Mr Jackson was at the station for 20 years, from 1972, but as a former teacher and long-time community worker, it was but one string to his bow.
After attending Abbey Lane Junior School and King Edward VII School, Mr Jackson became a clerk at Sheffield Town Hall, before completing his National Service in the Navy and training as a PE teacher at the Sheffield Collegiate site.
A spell in teaching at Grimesthorpe Juniors, Sheffield, was followed by work in the family fruit and veg business, Charles Jackson and Sons, at the Castlefolds and Parkway Markets. When the business was sold, he parlayed his love of sport into a broadcast career, first in hospital radio and then at the BBC. He began there by covering Rotherham United and eventually filled the full-time role of producer.
His interests extended far beyond football.
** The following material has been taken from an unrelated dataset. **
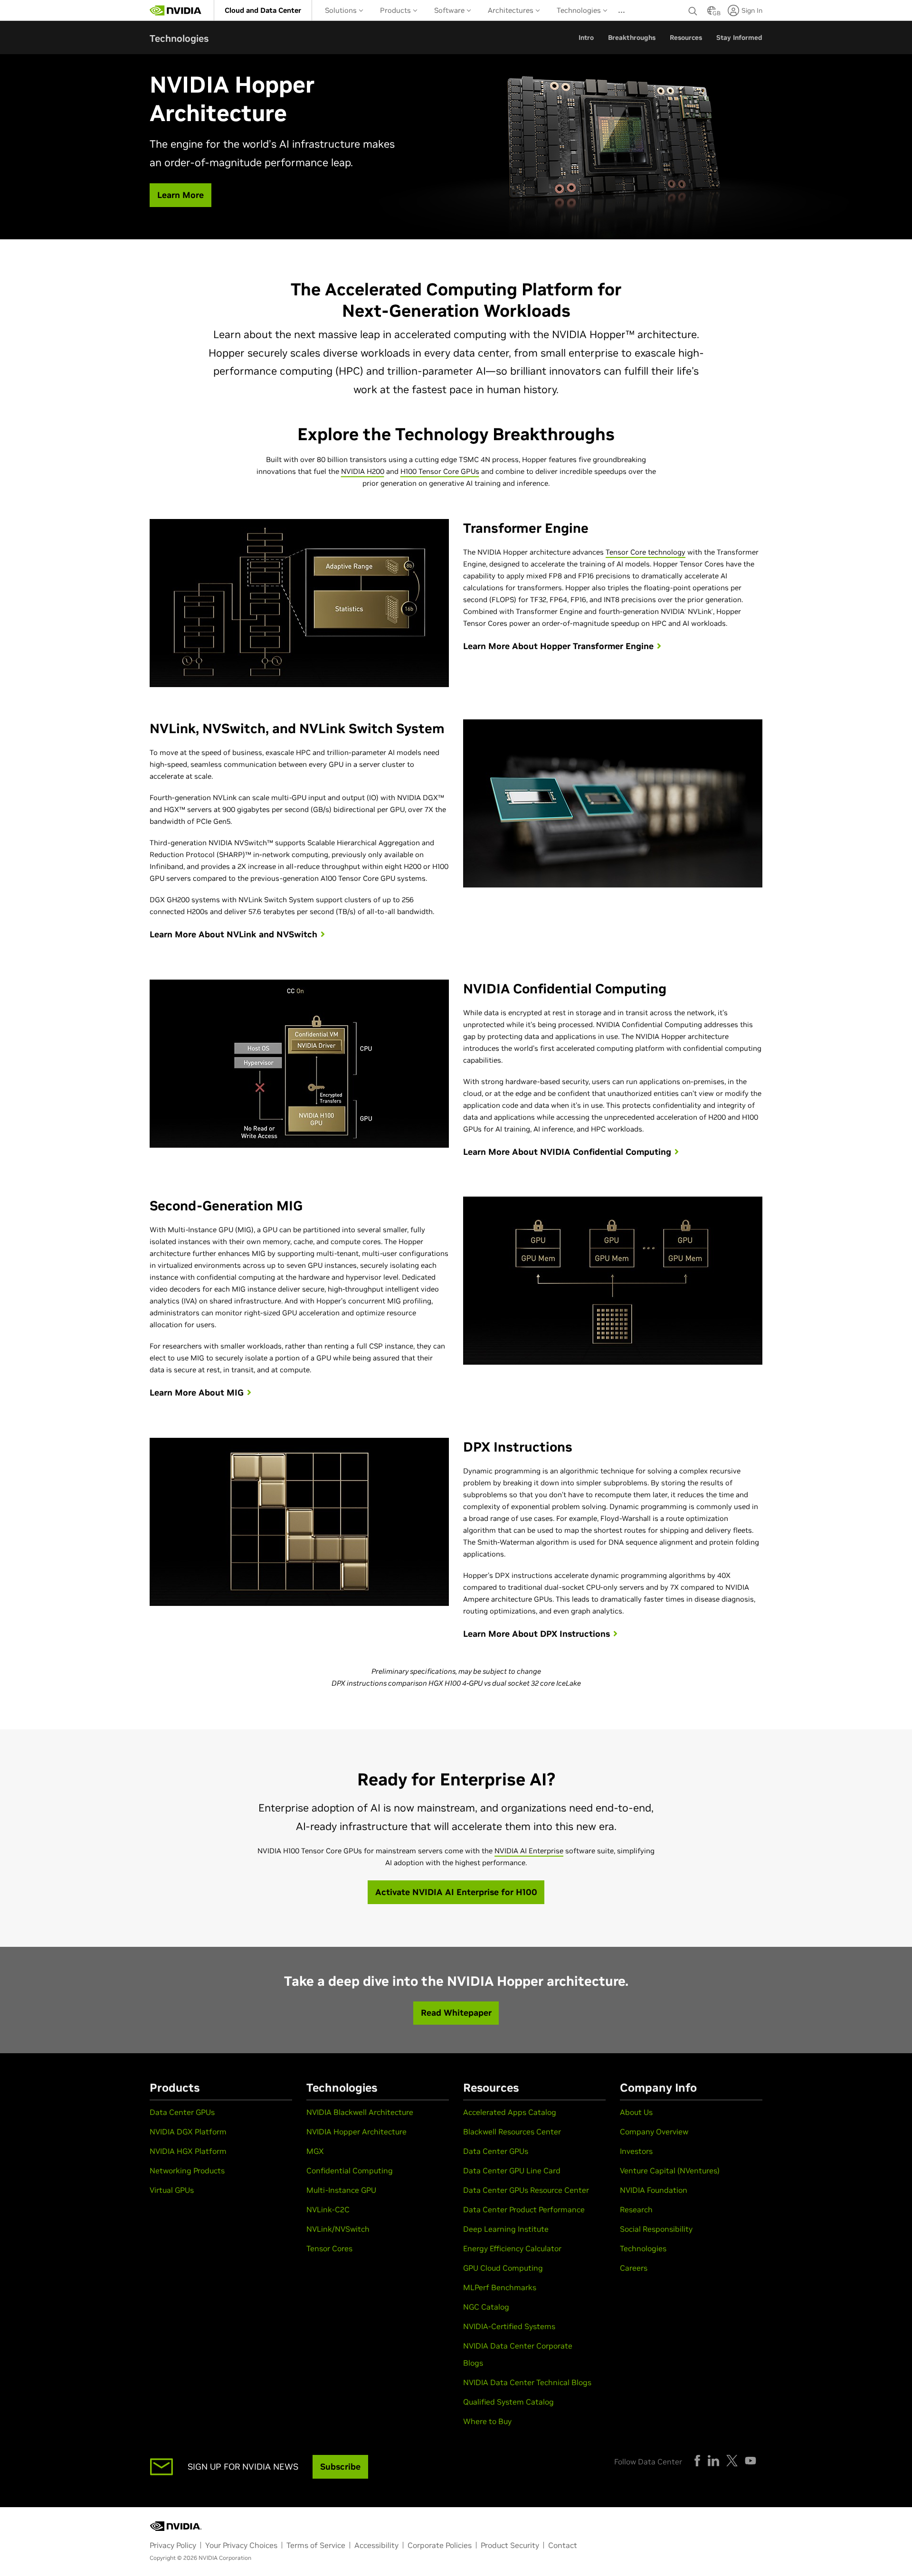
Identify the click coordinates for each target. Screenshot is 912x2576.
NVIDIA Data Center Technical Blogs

He was President of the Sheffield and District Parks Bowling Association, a key figure at the Millhouses Bowling Club – where only recently he won for the 10th time in its 100-year history the Abbeydale Challenge Cup – and a past chairman of the British Crown Green Bowling Association.
He was also a popular figure in South Yorkshire sporting world, rubbing shoulders with the likes of Sheffield United luminaries Chris Wilder, Kevin McCabe and Dave Bassett, and with cricket’s Michael Vaughan and Dickie Bird.
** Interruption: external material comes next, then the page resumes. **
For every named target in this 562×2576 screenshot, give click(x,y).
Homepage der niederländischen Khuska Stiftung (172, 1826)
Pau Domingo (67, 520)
For many years he was chair of the Sheffield Marathon organising committee, which helped thousands of runners to raise money for local charities.
He was also a former chair of the Sheffield Bench and a sitting magistrate, a member of the Sheffield Probus Club and of the Rotary Club of Sheffield, which awarded him the Paul Harris Fellowship Award for services to the organisation.
He received an honorary degree from Sheffield Hallam University for Services to Sport, and was a former governor at Sir Harold Jackson School and Jordanthorpe/Meadowhead Secondary.
He is survived by his widow, Mary, three children, eight grandchildren and 10 great-grandchildren.